**Problem to work on**
The full listing, exactly as written and with no images, is the expected output.

────────

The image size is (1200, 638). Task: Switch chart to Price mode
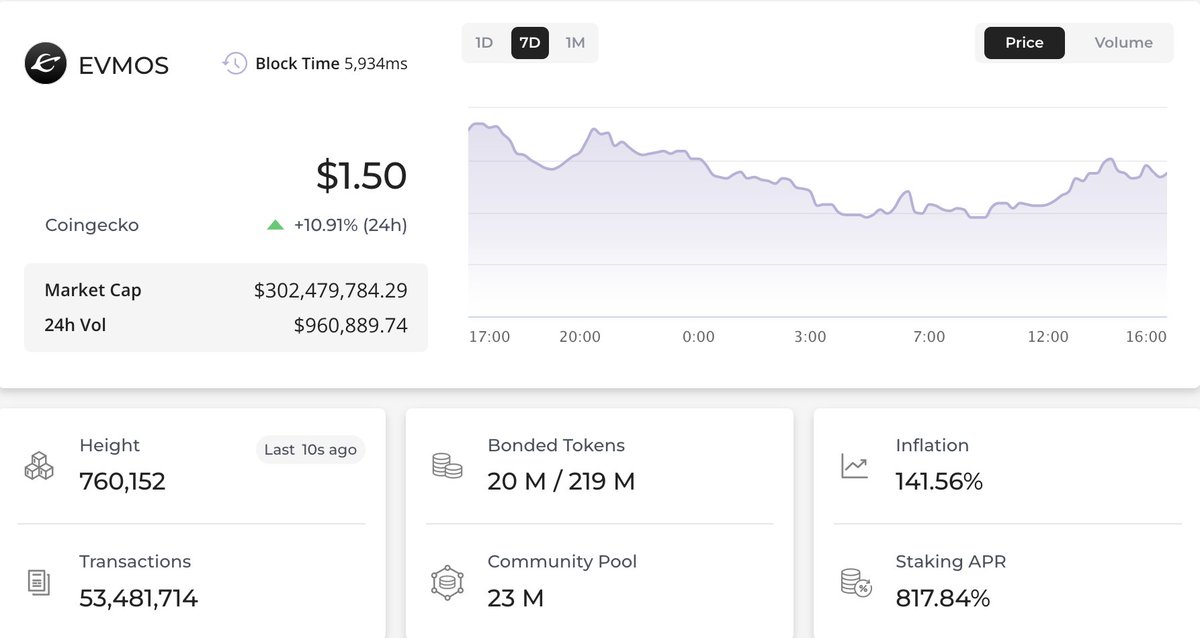(x=1023, y=43)
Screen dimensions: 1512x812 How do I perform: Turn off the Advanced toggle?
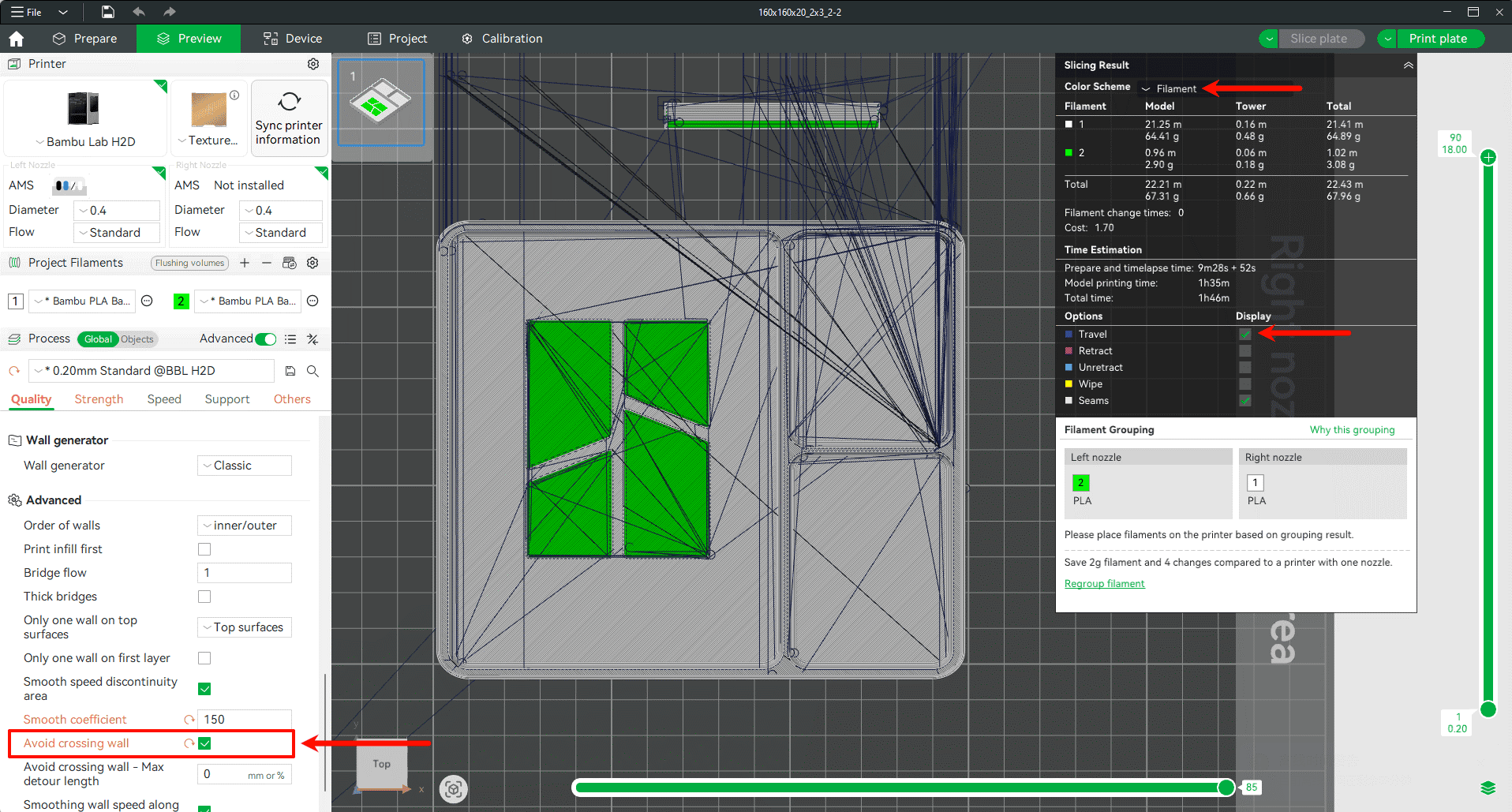pos(266,339)
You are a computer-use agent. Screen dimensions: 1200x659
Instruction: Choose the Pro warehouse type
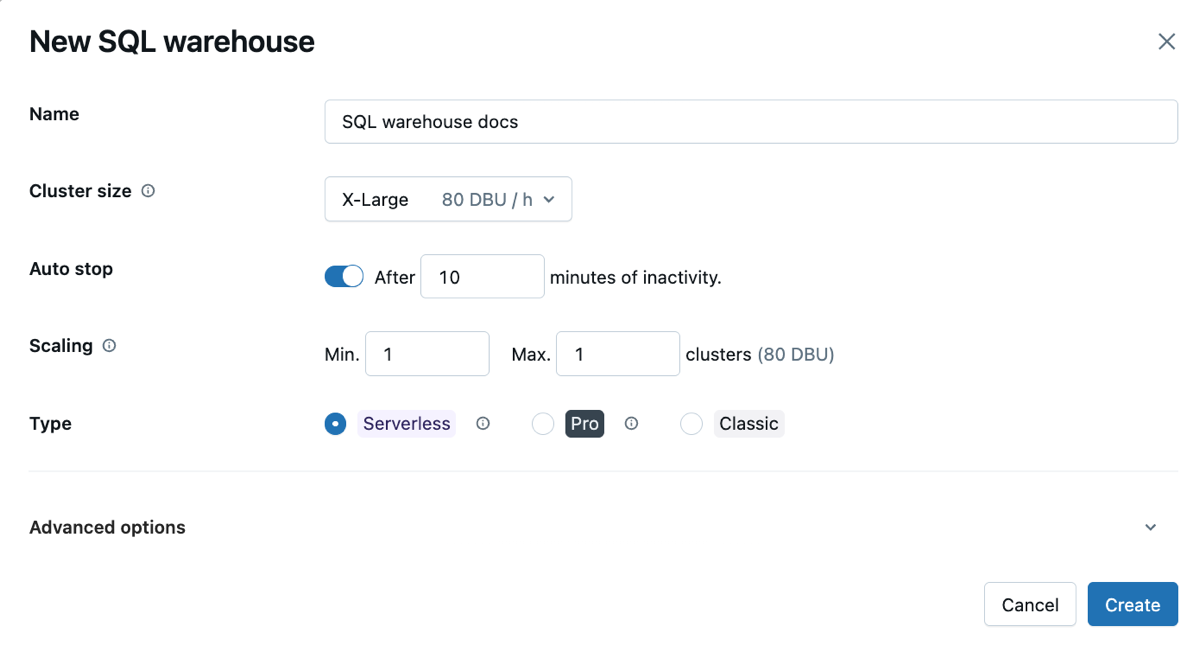(543, 423)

────────

**Result of the task**
The image size is (1200, 638). Task: Switch chart to Price mode
(x=1023, y=43)
Screen dimensions: 1512x812 How do I perform: Turn off the Advanced toggle?
pos(266,339)
You are a computer-use agent. Screen dimensions: 1200x659
Instruction: Choose the Pro warehouse type
(543, 423)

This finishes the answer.